**Tugas Wajib**
1. Tolong salin dengan persis bagian dari teks tentang persaingan yang dibuka dengan kata-kata yang memuat "Pertelagahan dalam sejarah" dan ditutup dengan "buruk belaka (apriori).".
2. Tentukan apakah tiap pernyataan berikut sesuai dengan teks tentang persaingan. Jawab ya atau tidak, lalu kutip kata-kata penentunya dari teks. (a) Habil dan Qabil akhirnya saling membunuh karena memperebutkan seorang perempuan. (b) Dalam banyak kasus di negeri kita, persaingan bebas dari motif pribadi. (c) Persaingan disebut sebagai fitrah alamiah.

**Teks**
.....

Pertelagahan dalam sejarah hidup umat manusia memang sudah berumur lama. Kisah Habil dan Qabil yang akhirnya saling berbunuhan hanya karena memperebutkan seorang perempuan yang bakal dijadikan isteri, memperlihatkan persaingan sudah menjadi fitrah alamiah. Tinggal, bagaimana membuat keseimbangan dalam menghadapi persaingan itu agar berjalan secara fair. Persoalannya persaingan yang muncul dalam banyak kasus di negeri kita justru sarat oleh motif-motif yang bersifat pribadi. Bahkan ada rasa sakit hati seseorang terhadap kesuksesan orang lain hanya karena rasa sinis dan prasangka buruk belaka (apriori).

.....

**Data yang Disediakan**
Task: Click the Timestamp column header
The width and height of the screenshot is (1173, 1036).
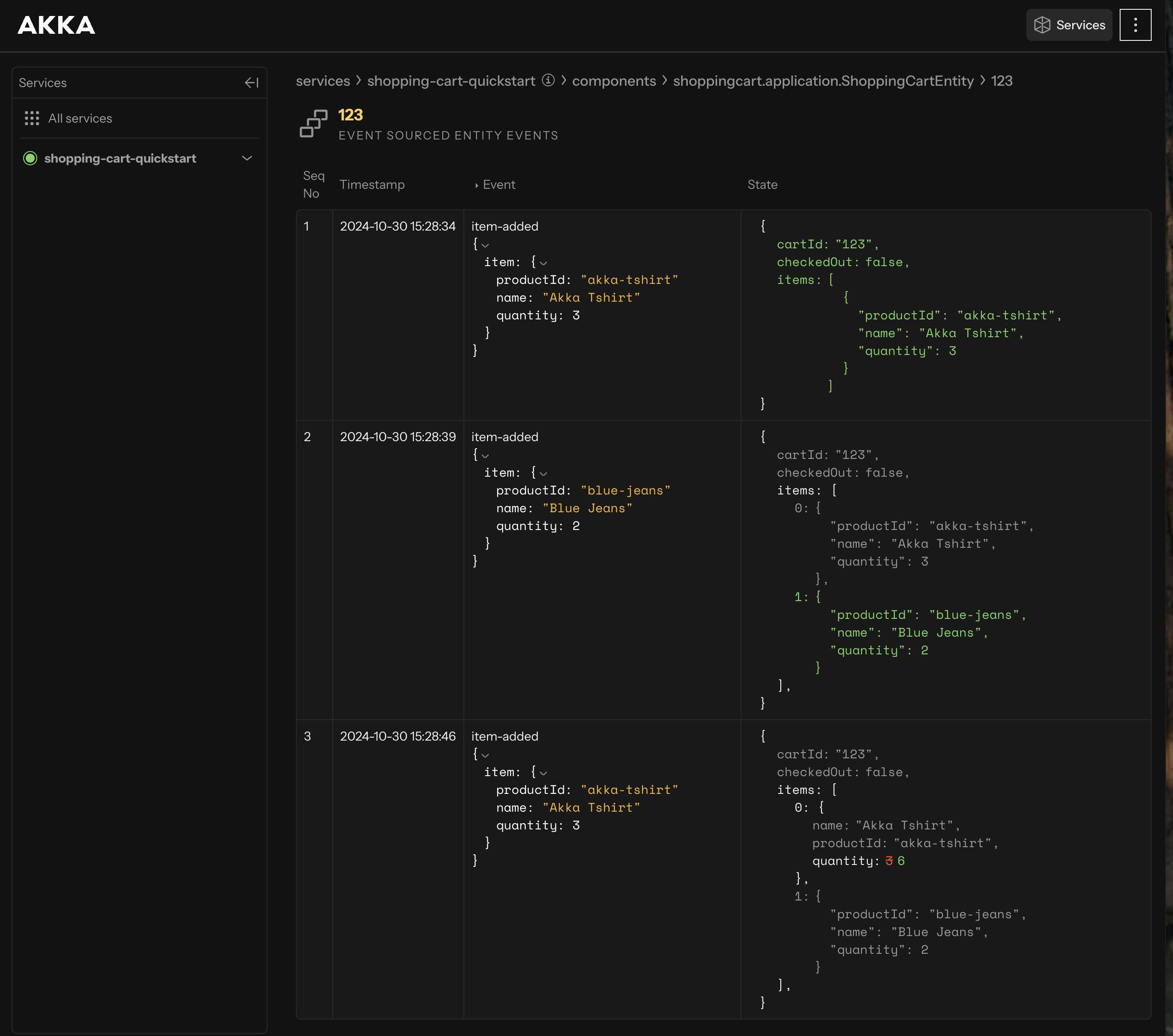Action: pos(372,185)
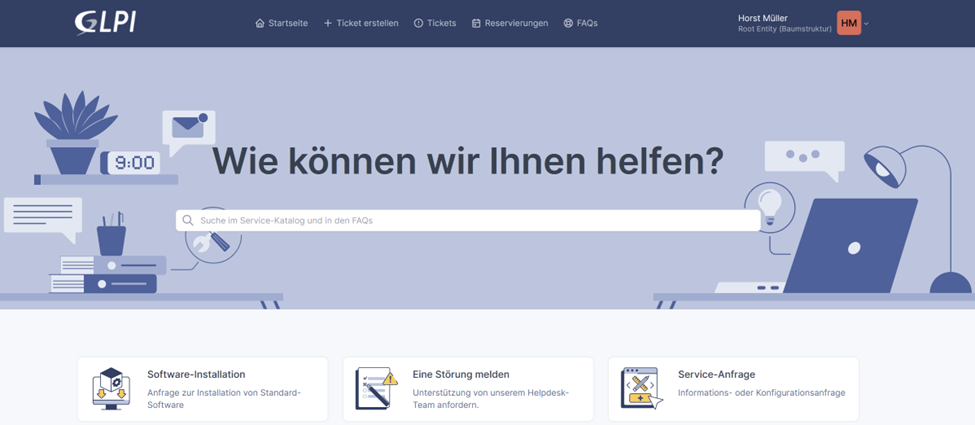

.....

**Jawaban**
1.
Pertelagahan dalam sejarah hidup umat manusia memang sudah berumur lama. Kisah Habil dan Qabil yang akhirnya saling berbunuhan hanya karena memperebutkan seorang perempuan yang bakal dijadikan isteri, memperlihatkan persaingan sudah menjadi fitrah alamiah. Tinggal, bagaimana membuat keseimbangan dalam menghadapi persaingan itu agar berjalan secara fair. Persoalannya persaingan yang muncul dalam banyak kasus di negeri kita justru sarat oleh motif-motif yang bersifat pribadi. Bahkan ada rasa sakit hati seseorang terhadap kesuksesan orang lain hanya karena rasa sinis dan prasangka buruk belaka (apriori).

2.
(a) Ya: "saling berbunuhan hanya karena memperebutkan seorang perempuan"
(b) Tidak: "justru sarat oleh motif-motif yang bersifat pribadi"
(c) Ya: "persaingan sudah menjadi fitrah alamiah"